“Each day of my life has been dedicated in part to drawing. I have never stopped drawing and painting, seeking, where I could find them, the secrets of form.”—Le Corbusier
Charles-Édouard Jeanneret, known as Le Corbusier (1887–1965), is famous for transforming 20th-century architecture and urbanism. Less attention has been paid to his artistic production, although he began his career as a painter. Le Corbusier indeed studied under Charles L’Éplattenier and, together with the artist Amédée Ozenfant, founded the Purist movement in the manifesto After Cubism. Even after Le Corbusier turned to architecture, he continued to paint and draw. His thousands of drawings, rarely exhibited but meticulously stored in two watch cabinets from his family home, were particularly significant; he considered his work as a draftsman to be fundamental to his creative process.

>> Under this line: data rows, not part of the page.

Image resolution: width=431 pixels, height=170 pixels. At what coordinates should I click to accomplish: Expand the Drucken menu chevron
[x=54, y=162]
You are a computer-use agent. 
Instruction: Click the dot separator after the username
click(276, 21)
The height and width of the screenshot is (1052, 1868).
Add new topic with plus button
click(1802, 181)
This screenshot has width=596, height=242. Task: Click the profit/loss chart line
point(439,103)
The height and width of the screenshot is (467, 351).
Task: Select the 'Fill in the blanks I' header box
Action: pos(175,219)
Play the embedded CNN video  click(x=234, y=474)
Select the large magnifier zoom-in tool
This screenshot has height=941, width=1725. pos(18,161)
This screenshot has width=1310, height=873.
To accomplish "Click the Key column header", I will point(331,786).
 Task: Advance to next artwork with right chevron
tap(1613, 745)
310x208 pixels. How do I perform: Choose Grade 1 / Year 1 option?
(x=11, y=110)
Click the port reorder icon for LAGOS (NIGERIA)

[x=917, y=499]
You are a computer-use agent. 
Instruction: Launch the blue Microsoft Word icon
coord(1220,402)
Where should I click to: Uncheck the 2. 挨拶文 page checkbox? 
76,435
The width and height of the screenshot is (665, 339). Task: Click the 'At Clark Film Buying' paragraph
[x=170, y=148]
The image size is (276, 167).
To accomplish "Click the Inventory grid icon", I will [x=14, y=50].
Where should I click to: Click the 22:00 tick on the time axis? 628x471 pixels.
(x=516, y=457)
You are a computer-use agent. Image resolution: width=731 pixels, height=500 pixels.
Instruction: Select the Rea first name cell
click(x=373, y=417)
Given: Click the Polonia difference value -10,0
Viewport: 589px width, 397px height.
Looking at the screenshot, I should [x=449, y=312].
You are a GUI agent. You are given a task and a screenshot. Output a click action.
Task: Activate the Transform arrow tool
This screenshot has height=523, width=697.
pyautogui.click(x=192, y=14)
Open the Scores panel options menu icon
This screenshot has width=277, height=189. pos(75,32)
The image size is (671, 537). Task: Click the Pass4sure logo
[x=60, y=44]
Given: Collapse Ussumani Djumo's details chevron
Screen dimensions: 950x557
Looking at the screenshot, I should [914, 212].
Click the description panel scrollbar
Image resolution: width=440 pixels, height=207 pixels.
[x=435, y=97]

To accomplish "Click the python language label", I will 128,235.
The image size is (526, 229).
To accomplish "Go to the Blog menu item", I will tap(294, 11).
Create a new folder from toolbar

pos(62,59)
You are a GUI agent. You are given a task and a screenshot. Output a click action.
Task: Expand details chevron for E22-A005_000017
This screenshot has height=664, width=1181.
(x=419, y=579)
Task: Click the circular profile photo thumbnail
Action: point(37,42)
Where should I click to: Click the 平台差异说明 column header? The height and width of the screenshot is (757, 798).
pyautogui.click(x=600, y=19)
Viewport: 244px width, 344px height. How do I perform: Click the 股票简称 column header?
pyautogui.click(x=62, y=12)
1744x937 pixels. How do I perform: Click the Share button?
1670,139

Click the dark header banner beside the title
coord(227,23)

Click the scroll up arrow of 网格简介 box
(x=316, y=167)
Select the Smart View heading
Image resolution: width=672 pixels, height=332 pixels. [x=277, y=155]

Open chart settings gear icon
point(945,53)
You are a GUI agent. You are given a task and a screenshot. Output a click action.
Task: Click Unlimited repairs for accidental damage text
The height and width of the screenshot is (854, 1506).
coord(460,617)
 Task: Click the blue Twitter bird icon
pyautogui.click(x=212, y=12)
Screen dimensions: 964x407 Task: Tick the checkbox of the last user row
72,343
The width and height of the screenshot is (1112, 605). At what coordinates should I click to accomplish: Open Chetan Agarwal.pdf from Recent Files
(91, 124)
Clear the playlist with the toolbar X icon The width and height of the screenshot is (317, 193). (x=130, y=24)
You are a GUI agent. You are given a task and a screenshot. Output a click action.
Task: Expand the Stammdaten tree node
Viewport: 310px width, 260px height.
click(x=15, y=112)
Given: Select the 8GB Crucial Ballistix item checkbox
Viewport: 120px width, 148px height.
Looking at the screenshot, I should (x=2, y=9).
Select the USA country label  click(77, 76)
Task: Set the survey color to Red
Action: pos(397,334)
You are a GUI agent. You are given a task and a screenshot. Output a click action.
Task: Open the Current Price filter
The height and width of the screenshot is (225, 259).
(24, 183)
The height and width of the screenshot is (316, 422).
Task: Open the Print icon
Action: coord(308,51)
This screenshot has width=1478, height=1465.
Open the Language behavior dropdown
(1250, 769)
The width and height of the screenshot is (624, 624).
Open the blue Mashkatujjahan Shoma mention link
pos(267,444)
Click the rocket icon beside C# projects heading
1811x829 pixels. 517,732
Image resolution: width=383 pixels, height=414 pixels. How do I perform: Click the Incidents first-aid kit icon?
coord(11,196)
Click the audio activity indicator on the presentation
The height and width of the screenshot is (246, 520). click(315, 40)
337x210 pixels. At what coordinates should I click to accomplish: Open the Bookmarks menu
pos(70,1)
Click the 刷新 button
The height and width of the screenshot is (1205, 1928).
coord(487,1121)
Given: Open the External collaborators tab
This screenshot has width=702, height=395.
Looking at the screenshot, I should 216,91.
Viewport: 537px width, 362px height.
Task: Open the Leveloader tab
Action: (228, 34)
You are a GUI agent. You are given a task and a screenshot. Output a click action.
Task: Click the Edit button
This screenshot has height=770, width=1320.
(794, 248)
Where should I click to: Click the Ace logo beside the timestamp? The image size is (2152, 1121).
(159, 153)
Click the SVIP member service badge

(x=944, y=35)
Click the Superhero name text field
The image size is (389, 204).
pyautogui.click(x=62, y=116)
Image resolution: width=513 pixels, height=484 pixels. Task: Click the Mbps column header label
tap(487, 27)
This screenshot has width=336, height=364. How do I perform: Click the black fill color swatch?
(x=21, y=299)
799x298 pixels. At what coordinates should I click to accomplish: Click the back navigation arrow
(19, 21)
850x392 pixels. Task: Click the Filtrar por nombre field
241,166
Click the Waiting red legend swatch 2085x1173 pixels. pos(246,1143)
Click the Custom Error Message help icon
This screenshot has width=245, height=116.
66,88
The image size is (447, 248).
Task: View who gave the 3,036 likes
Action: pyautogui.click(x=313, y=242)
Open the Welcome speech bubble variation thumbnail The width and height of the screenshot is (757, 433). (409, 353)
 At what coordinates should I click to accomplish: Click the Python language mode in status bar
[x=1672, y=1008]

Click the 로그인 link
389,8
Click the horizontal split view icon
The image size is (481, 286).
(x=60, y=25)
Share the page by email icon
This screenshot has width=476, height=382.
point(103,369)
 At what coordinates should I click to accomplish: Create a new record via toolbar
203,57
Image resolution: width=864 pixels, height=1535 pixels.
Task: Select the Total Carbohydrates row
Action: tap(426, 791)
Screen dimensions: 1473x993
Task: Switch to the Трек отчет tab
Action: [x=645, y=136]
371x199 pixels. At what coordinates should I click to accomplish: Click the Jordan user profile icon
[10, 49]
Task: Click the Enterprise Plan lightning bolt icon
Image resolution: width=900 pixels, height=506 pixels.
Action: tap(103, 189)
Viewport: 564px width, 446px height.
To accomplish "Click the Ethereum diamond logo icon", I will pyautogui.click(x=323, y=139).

Beautifully illustrated with more than 300 drawings that have never before been published for an English readership, this revealing book charts the evolution of Le Corbusier’s process from his youthful travels abroad to his arrival and maturation in Paris. Danièle Pauly shows how his drawings functioned within an intimate zone of private reflection and situates his work within the broader artistic and intellectual currents of Cubism, Purism, Primitivism, and Surrealism. In addition to providing a crucial new background against which to comprehend Le Corbusier’s architecture and urbanism, this important volume advocates for understanding him alongside leading modern artists including Pablo Picasso and Fernand Léger.